It's not really meant to happen in the first place. I do think that if
you have a lot of connections from unreliable machines (say hosts with
intermittent connectivity) then you'd want to make sure tcp keepalives
are active and that you've tuned the keepalive params to be much more
aggressive.

I thought your issue was the backend not terminating a query when the
client died while the backend was in the middle of a long-running query.
Keepalives alone won't solve that one.

--
Craig Ringer

Re: Clients disconnect but query still runs

From

Csaba Nagy

Date:

30 July 2009, 08:36:23

On Thu, 2009-07-30 at 13:22 +0200, Craig Ringer wrote:
> So, barring network breaks (wifi down / out of range, ethernet cable
> fell out, etc etc) how is the OP managing to leave backends running
> queries? Hard-resetting the machine?

It happened to us when a client box went out of memory and started
swapping up to the point it was unaccessible even for console login. The
connections of that machine were still live but unusable, as the client
box will never get out of that state until hard resetting... which we
would promptly do, but the connections on postgres side would still live
on. I will probably have to check out now the network connection
parameters in the postgres configuration, never had a look at them
before... in any case >2 hours mentioned in an earlier post seems a bad
default to me.

Cheers,
Csaba.

Re: Clients disconnect but query still runs

From

Craig Ringer

Date:

30 July 2009, 08:42:16

Csaba Nagy wrote:

 > A simple ping to the client would have
> cleared the fact that the client is not there anymore.
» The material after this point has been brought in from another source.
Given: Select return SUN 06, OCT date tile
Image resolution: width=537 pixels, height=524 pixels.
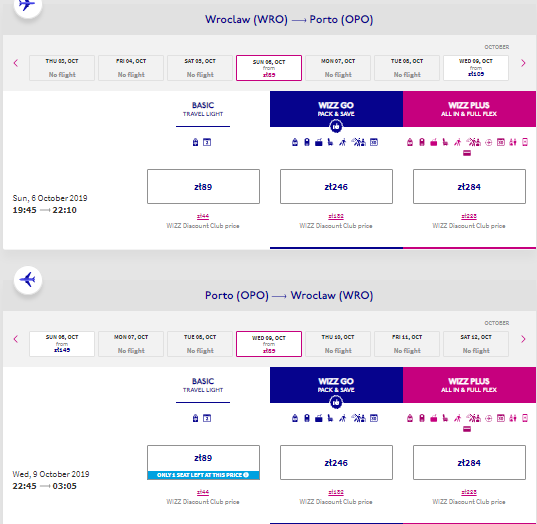Looking at the screenshot, I should [x=62, y=344].
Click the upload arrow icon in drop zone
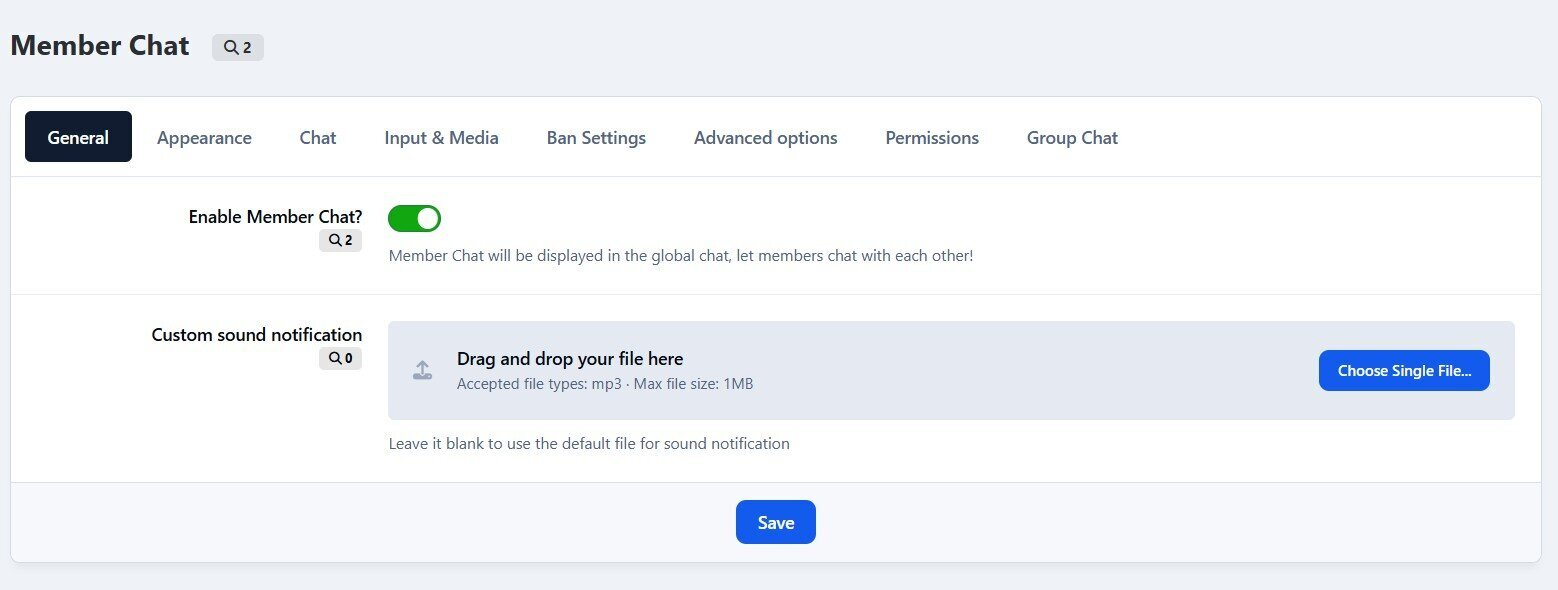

Yep. It'd also stop PostgreSQL working for clients with software
firewalls, since most of them drop ICMP ECHO ("ping").

TCP keepalives are designed to do the same thing, but do it reliably and
properly. Why not configure your tcp keepalive intervals instead?

Note that tcp keepalives won't kill the backend if it's in the middle of
working on an I/O or CPU intensive query. It'll die when it tries to
send the client data, or tries to read something more from the client.

One trick you can use if you're really worried about this is `RAISE
NOTICE' periodically during a big complicated PL/PgSQL procedure. The
NOTICE should be sent to the client immediately, which will cause Pg to
notice the socket is dead. It won't help you with long running normal
SQL queries, though.

I do think it'd be kind of nice to occasionally poke the connection to
see if it's alive while executing a query. Doing it in a SIGALRM handler
so as not to require the query execution path to be scattered with
"checkConnStatus()" or whatever calls might be one approach. It'd have
_very_ minimal cost, would only cost anything while the backend was
working, and would help avoid wasted work when a client vanishes.

When the backend is idle (including "idle in transaction") it can
disable any timer. It'll be poll()ing or select()ing or read()ing or
whatever on the socket and will immediately notice if it breaks.

> I would also be
> happy to pay the cost of pinging the clients let's say once per a minute
> (or configurable interval). Considering that the connections are one to
> one with a client, it's enough to have a single timer which periodically
> signals each backend to ping it's client, but this is implementation
> details for which I have no clue how it would be best,

That applies in your situation, but for many others that's not the case.
Not that it matters a great deal.

> the main thing
> is: I would love to have this functionality. It's extremely hard to
> secure all clients against crash, and a crash of one of the clients in
> the middle of a transaction can have very bad consequences (think
> indefinitely stucked open transaction).

Nope. Just tune your keepalives if you have hopelessly flakey clients.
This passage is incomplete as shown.